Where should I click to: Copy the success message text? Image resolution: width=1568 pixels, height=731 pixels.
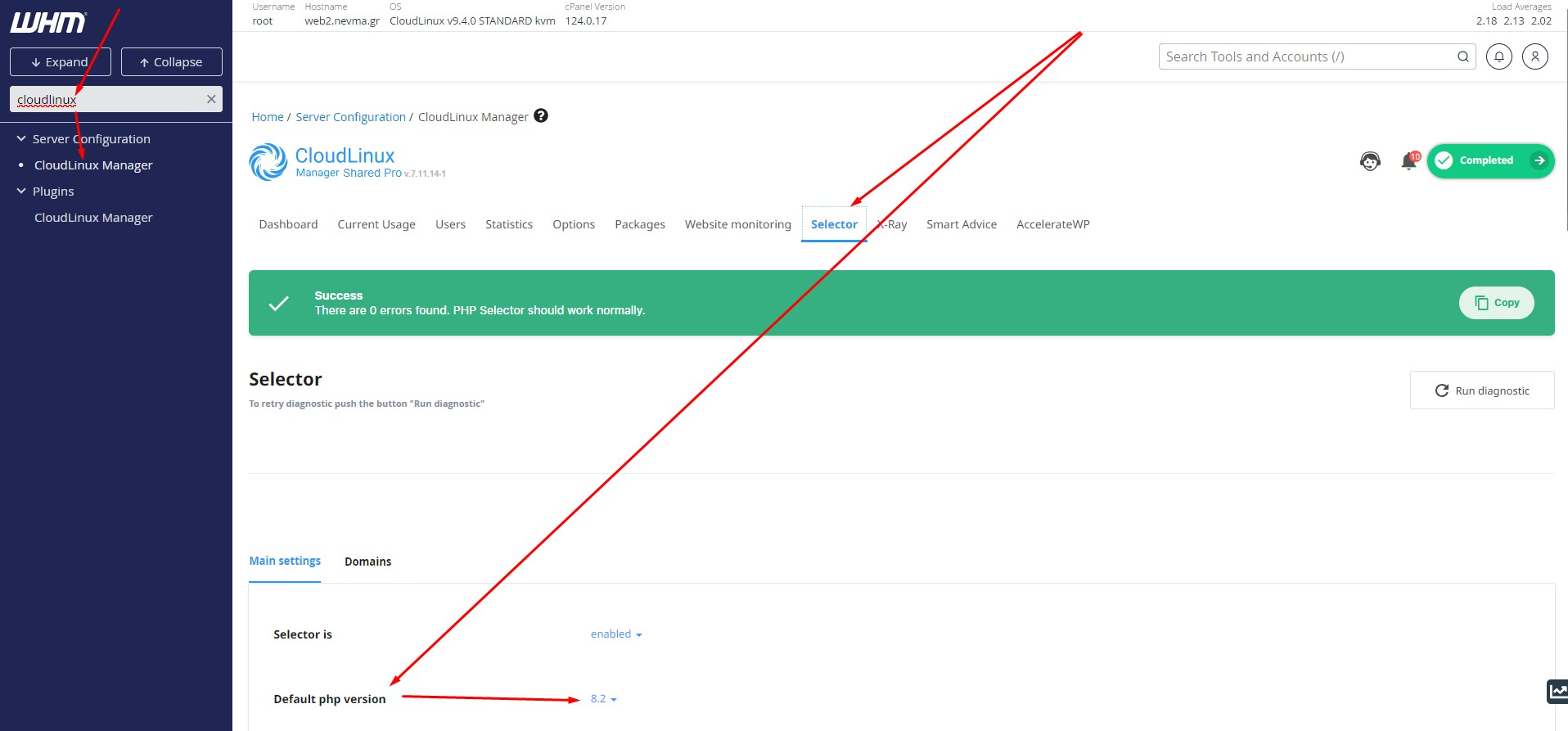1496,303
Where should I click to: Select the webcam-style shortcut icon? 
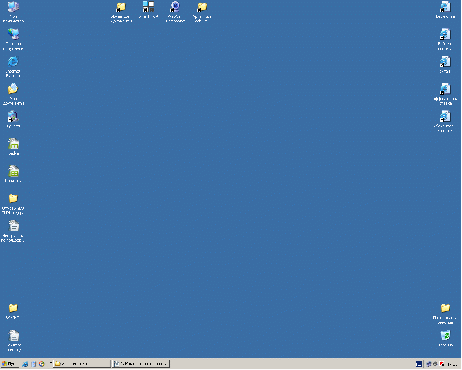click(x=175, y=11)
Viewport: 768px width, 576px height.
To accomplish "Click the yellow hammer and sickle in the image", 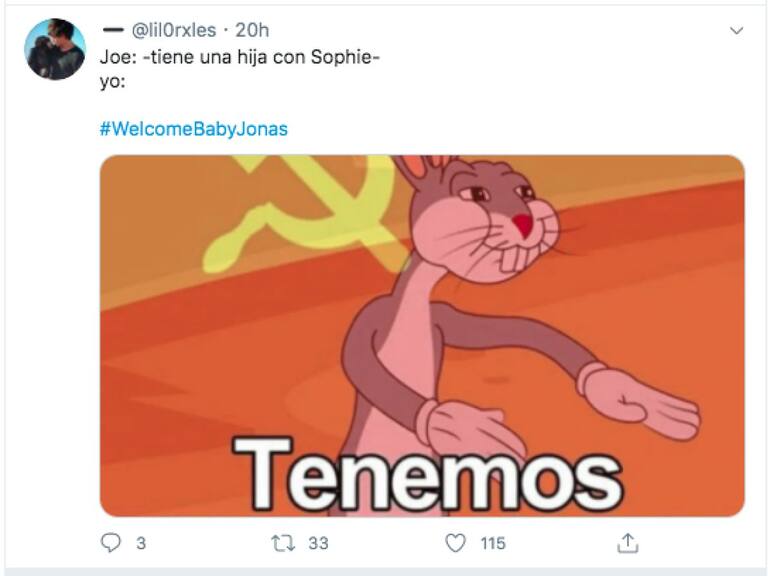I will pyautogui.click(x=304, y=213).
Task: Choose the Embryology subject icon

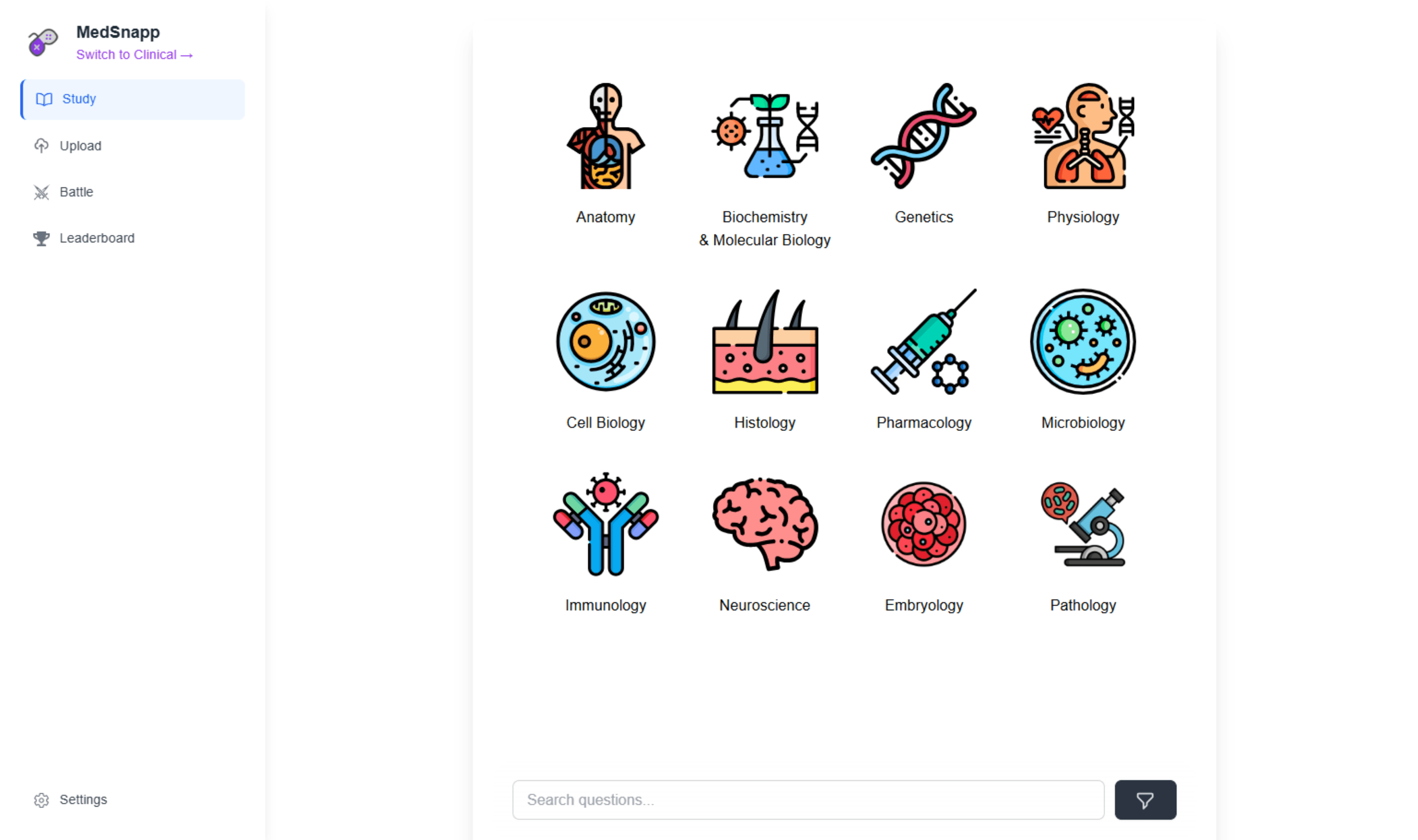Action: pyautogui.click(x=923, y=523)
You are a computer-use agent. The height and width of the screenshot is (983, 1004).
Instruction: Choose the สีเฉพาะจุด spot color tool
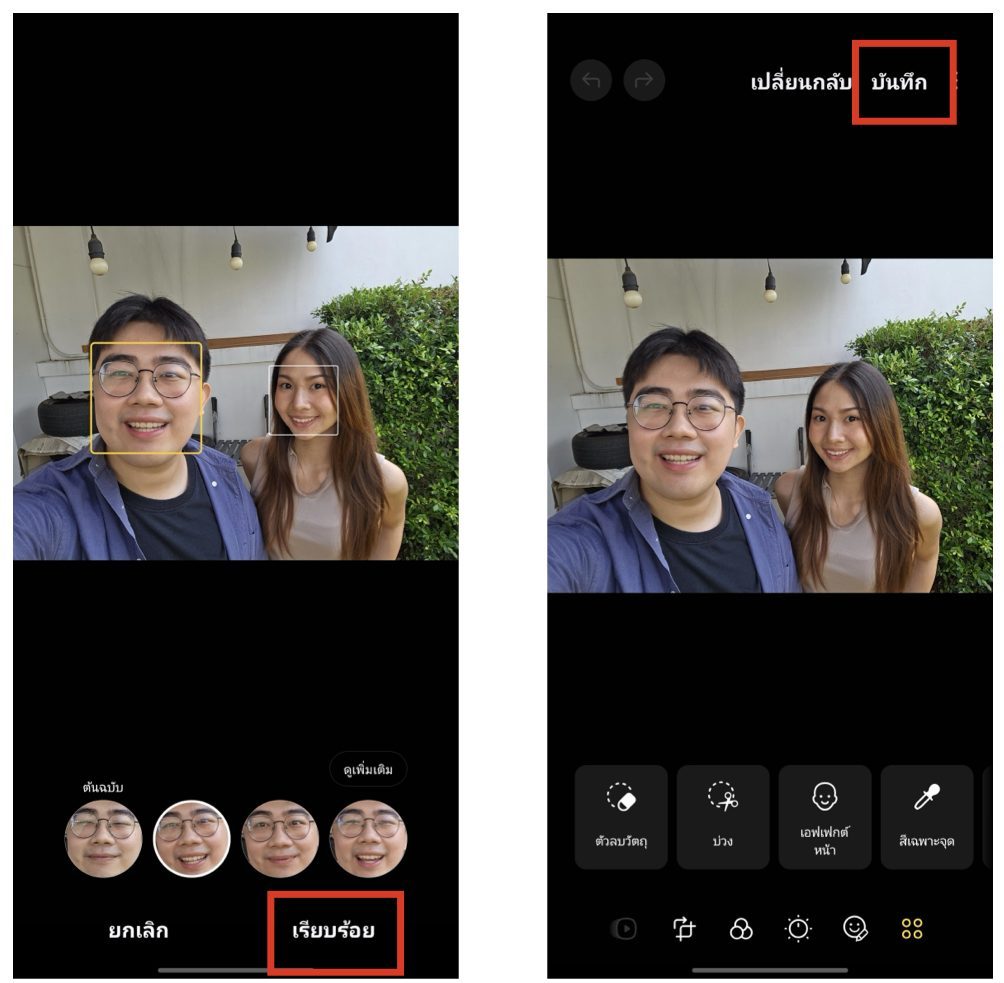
* * *
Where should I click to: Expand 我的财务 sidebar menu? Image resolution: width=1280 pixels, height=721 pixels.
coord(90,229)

Task objective:
Above are the records; copy from them only the lines starting at the one containing "Where should I click to: Copy" and ending at the one containing "Viewport: 768px width, 576px height.", exactly and without pictures.

Problem solution:
Where should I click to: Copy the success message text? Image resolution: width=1568 pixels, height=731 pixels.
1496,303
Where should I click to: Select the webcam-style shortcut icon? 
click(x=175, y=11)
Viewport: 768px width, 576px height.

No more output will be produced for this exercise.